[[ Material provided, beginning ]]

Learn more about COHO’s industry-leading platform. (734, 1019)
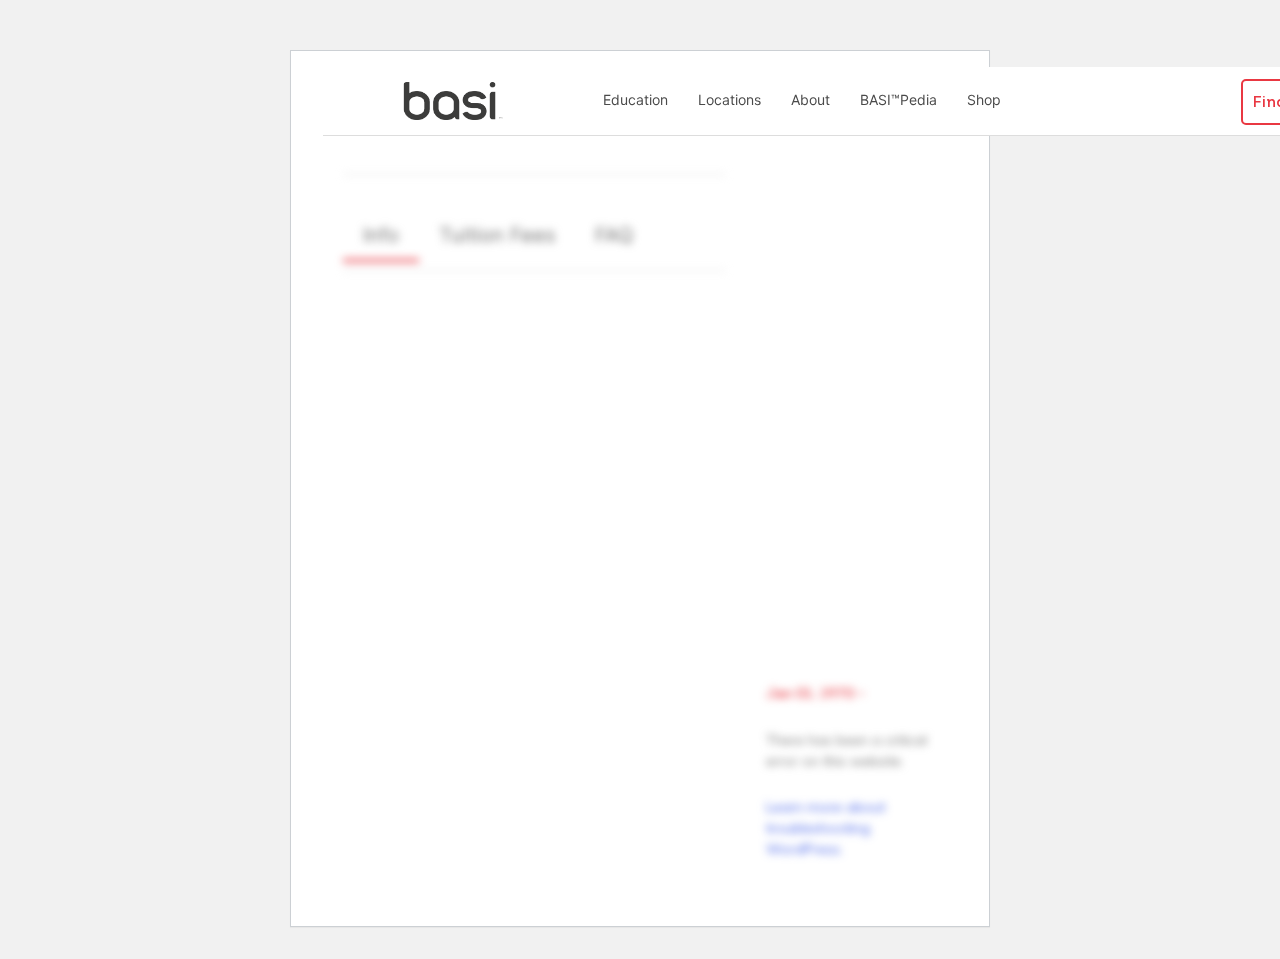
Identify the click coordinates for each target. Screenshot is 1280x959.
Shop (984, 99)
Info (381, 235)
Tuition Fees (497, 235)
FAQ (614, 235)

[[ Material provided, end ]]

■ **Task to complete**: Would you copy out the data exactly, leaving every picture out?

■ **Written response**:
Learn more about COHO’s industry-leading platform. (734, 1019)
Identify the click coordinates for each target. Screenshot is 1280x959.
Shop (984, 99)
Info (381, 235)
Tuition Fees (497, 235)
FAQ (614, 235)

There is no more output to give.